● Task directions: Please output the listing between the lines holding "This screenshot has height=287, width=316." and "pos(315,633)", inclusive, as a two-column CSV with the columns request and answer. Write one row for each request, put each value in a single quoted field, and replace any line breaks with spaces.

Entries drawn from a collection:
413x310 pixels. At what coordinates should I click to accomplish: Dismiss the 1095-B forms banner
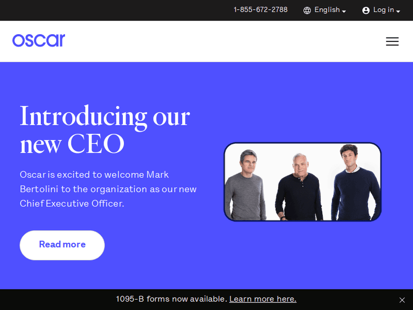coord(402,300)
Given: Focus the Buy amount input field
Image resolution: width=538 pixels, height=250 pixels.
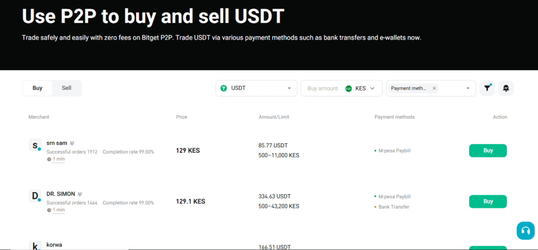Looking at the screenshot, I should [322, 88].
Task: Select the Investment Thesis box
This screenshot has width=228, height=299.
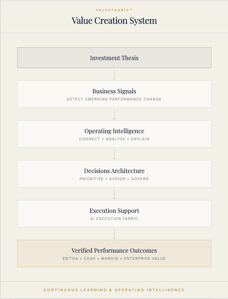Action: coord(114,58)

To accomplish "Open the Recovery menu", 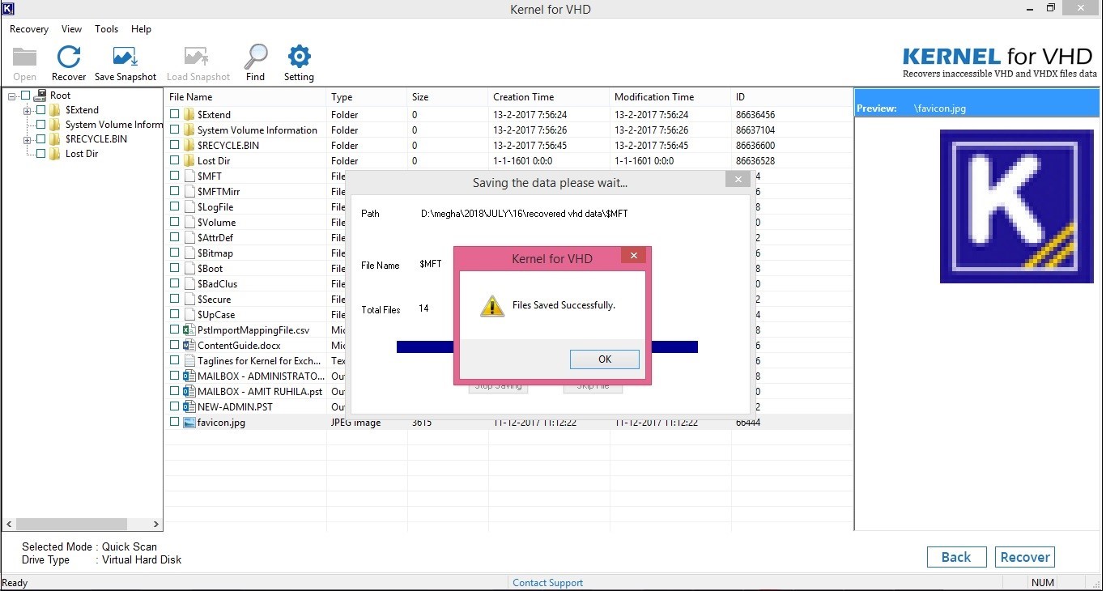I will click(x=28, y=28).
* * *
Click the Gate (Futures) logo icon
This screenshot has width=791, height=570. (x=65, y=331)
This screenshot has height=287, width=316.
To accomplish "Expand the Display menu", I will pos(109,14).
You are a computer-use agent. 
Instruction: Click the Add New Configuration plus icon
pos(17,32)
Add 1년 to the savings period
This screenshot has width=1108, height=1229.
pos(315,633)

● Task output:
request,answer
"This screenshot has height=287, width=316. To accomplish ""Expand the Display menu"",","I will pos(109,14)."
"You are a computer-use agent. Instruction: Click the Add New Configuration plus icon","pos(17,32)"
"Add 1년 to the savings period This screenshot has width=1108, height=1229.","pos(315,633)"